Tuesday 14 April 2015

ASSEMBLING TERROR’S STERN

I haven't posted an update regarding my model in several months. While I've kept busy with side projects, the real reason for my delay is that I had reached an impasse with Terror’s stern.

As I've discussed in previous posts, the sterns of Franklin’s ships were modified in 1845 to accommodate a new auxiliary screw propulsion system – to be used as a time saving device “providing the wind should prove contrary or a dead calm” [1]. There are two sources of data on these modifications: Oliver Lang’s original design plan [1], and its counterpart, a contemporary model of the design [2]. I had purchased full resolution copies of the plan many months ago, but unfortunately Lang did not include a cross section in his draught. That information could only be gleaned from the contemporary model held at the National Maritime Museum’s storage facility in Chatham.   

The contemporary model of Oliver Lang's 1845 design. 
National Maritime Museum, Greenwich, London (SLR2253 [L2251-001]).

Fortunately, I recently had an opportunity to visit the Chatham model ship facility. Assisted by the expert curators, I was able to study the stern model in detail. It is quite unique, being constructed using a series of carved blocks arranged to conform to the position of major structural and engineering elements of Lang’s design.  The information I gathered has allowed me to complete my construction of the stern;  below, I’ll reveal the new information I've learned from the contemporary model, while documenting my final assembly of Terror’s stern:

1) The propeller well used to raise and lower the screw was rectangular, almost square-sided, with the sternpost and rudderpost forming the fore and aft sides of the well, respectively. To accomplish this, thick timbers were bolted to the sides of the rudderpost and sternpost [3]. The rudderpost bolsters were much more complex than I originally assumed and were each constructed of at least two pieces, with the lower portions tapering gently to the width of the rudderpost, following the lines of the body plan (see here for my original conceptualization of the design).

The stern pieces prior to assembly. The bolster on the left is the old design I intended to use, which was incorrect. 

The overkill method I used to glue the bolsters to the stern and rudderposts. Thankfully this was just a dry-run
(note the older bolster design). 

The  new bolster timbers glued on the rudderpost. Note the groove for the "Lihou" rudder on the
rudderpost. I may need to sand the bolsters somewhat to match the run of the planking as they
may be slightly oversized - but no by much. 

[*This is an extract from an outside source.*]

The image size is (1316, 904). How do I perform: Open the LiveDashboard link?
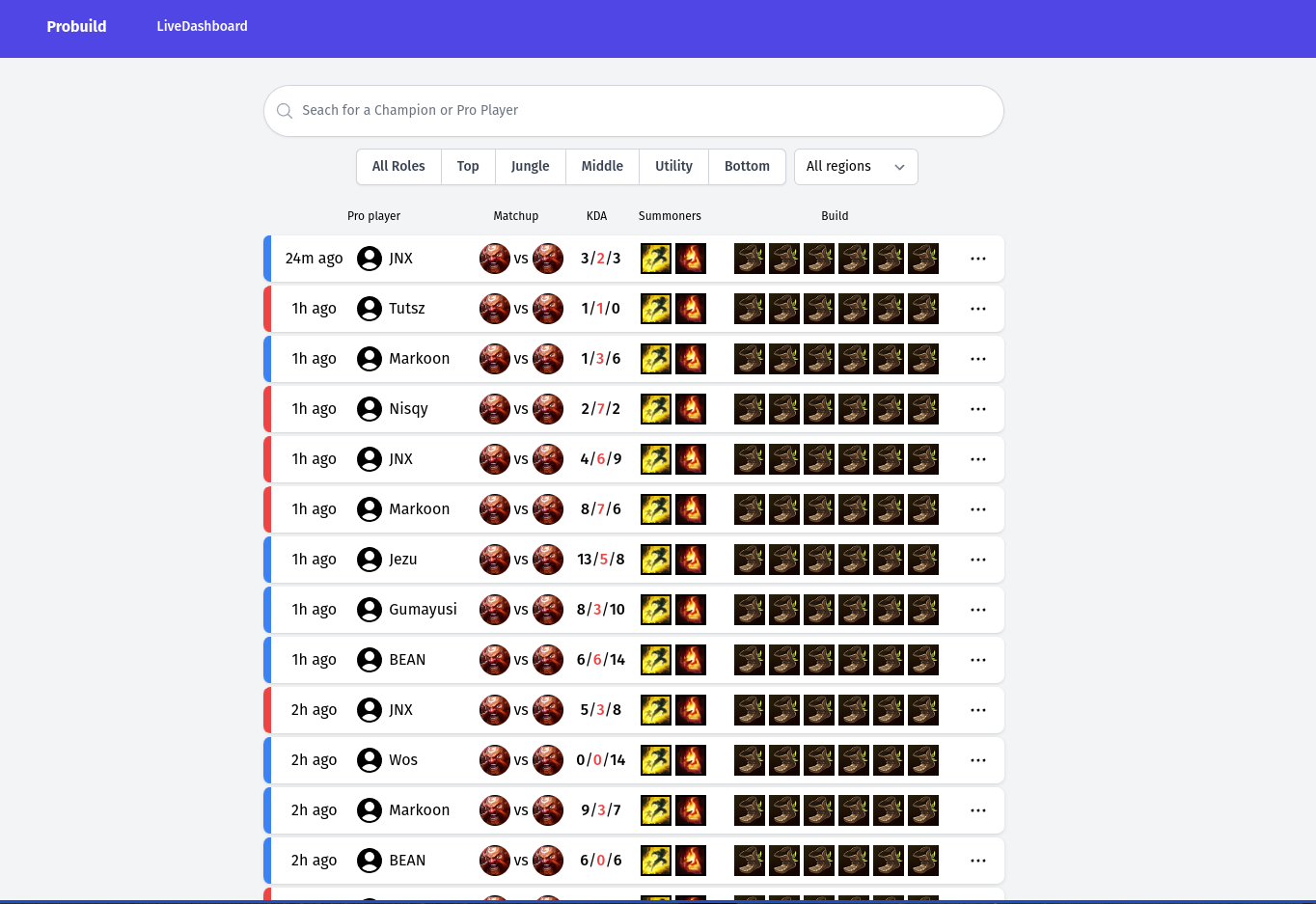coord(202,27)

Another angle showing the bolster timbers on the sternpost. The NMM model shows that the bolsters on the
rudderpost are longer than those on the sternpost. 

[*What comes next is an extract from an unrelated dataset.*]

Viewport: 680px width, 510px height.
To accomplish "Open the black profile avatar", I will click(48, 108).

2) The rudderpost and sternpost were each tenoned into the keel extension, as was typical, but each was secured with a single bolt, which was not indicated on Lang’s plan.  

Marking the precise position of the tenon bolts. 

The bolts were simulated with 20 gauge copper wire, precisely the same as that used on the keel scarphs. 

3) The propeller well was framed on the port and starboard sides in three distinct sections. The upper section included stout rectangular framing fayed to the deck beams, which formed a ledge for a scuttle on the upper deck. Below this, the well was probably enclosed by watertight planking down to the height of the stern timbers. Because of the construction of the contemporary NMM model, such planking was not shown, but it is unlikely that solid timber pieces would have been used, as these aren’t shown in contemporary models.

The heavy framing used to form the top of the propeller well. The upper part of these timbers formed a lip
for a scuttle to the well. 
Planking on the upper section of the well. I've estimated a width of 12 inches. The actual width is unknown.
Note that this section of the model will be covered so I haven't simulated bolts or spikes here. 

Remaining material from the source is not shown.